Tuesday, August 4, 2009

Get caught up...

First and foremost, forgive any misspellings or gramatical errors in this and furher blog posts. The massive amount of medications I am on make it very difficult to concentrate enough to spell properly or keep from rambeling and repeating myself - and it is only fair, if you care enough to read these posts, that I be honest with you enough to share with you the effects that this is having one me. I have had a college level reading and writing ability since elementary school and love to write as a hobby - but this is getting increasingly more and more difficult due to the mental affects I am suffering due to the medications.

Luckily doing things such as starting this blog is made easier because most of what I do "on the computer" now is actually done via my iPhone and from lying in bed. Sitting upright for long enough to check email and make blog entries on a dialy basis would cause me the same amount of pain as if I were doing coomputer related stuff at work. If I could sit at a laptop for this long, I could and certainly would have returned to work....

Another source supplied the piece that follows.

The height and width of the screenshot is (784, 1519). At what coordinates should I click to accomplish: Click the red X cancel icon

Back Issues: The first weekend of December in 2006 I suffered an herniated disc in my back. To make a long story short, the herniation only exagerated the existing problem I had with a narrowing of the pathways that the nerves are in within my sipne (called stenosis) and I ended up undergoing several injections in my spine before finally undergoing surgery to inplant a spinal cord stimulator in my back. This makes me feel as if I am sitting on a bibrating pilow but coveres my entire bosy from my waist to my toes. Depending on the severity of the pain, it does a good job at limiting the sevirity of the pain I am feeling or masking it entirely. Unfortunately it doesn't seem to be as effective now as when it was first implanted. More on that later.

After getting the implant I returned to work and did great for a few months before the accumulating effect of me sitting upright all day began to cause an increassingly amount of pain once again. I returned to the pain clinic and began, without realizing it at a time, a routine of getting treatments for my back avery 4-5 weekss for the next year. The issue with my back has reached the point where I cannot stand for more than 5-10 minutes (and that is really pushing it..), sit up for more than 60-90 minutes, or even recline back on pillows or a recliner for more than 2-3 hours before my lower back begins to really hurt nad the sciatic pain begins to intensify.

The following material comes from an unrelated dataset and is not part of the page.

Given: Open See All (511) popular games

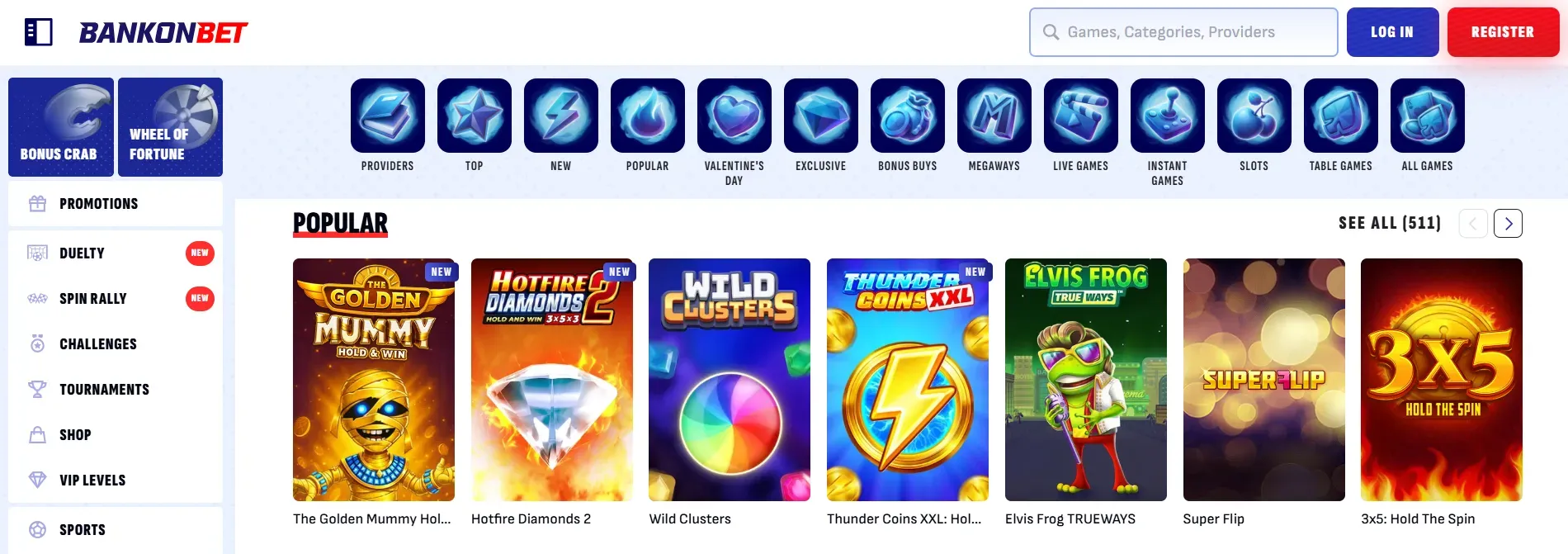Looking at the screenshot, I should 1390,223.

The sciatic pain is the worst. At times it feels like I have been sliced to the bone from the hip to the knww. Other times (quite often, as a matter of fact) the nerves in one leg or another are so sensative that I can't beat to have a sheet much less clothing of any kind to touch my thighs. The most severe pain, however, comes any time I have been upright for more than an hour or so and it feels as if a midget has snuck up behind me and stabs me to the bone with a sharp knitting needle. When that happens I cannot help but to jerk and yell out - something that often wakes me and my wife up at night.

During the course of all this the pain level kept increasing to the point that it was becoming more and more difficult for em to work a 40-hour week. Finally, the first of May of 2009, I once again was placed on disability by my doctors and eventally was terminated from my job at SKC.

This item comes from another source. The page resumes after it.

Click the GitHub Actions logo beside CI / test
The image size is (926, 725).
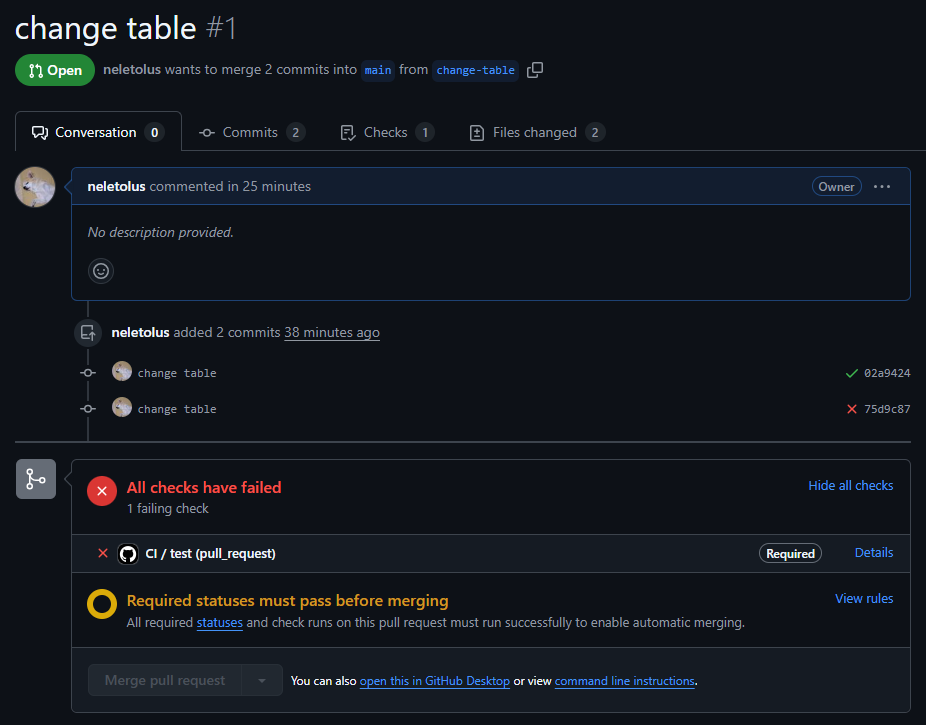(x=128, y=553)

As a side note about that - I bear no ill will towards SKC for making that decision and have continued a very codial relationship with the folks I worked with there. They are a great group of people that I wish nothing but the best for.

Knee Issues: If the problems with my back weren't enough, being up and around following my return to work really aggrivated an existing problem I was having with my knees (especially the left one) and my mobility issues have progressed through these steps over the past 18 months:
  1. Using a cane whenever I had to do much walking such as at work or church
  2. Using a cane even to get in and out of a house, and avoiding stairs if at all possible
  3. Using a cane every time I am upright - even small trips like from my bed to the bathroom
  4. Using a rolling walker (called a "rollater") to visit my doctors and such
  5. Having to be pushed in a wheelchair any time I will have to travel more then the shortest distances
I still use the cane whenever I am somewhere that is not wheelchair or rollater accessable (like some portions of my house) but I don't even get out to my in-laws house (and they live less than 150 yards away) or visit my parents due to the fact that both trips would require me having to go up stairs. For the past several months I haven't even been able to attent family gatherings such as birthday celebrations and such - something that hurts me deeply and that I can only hope thay can understand and forgive me for.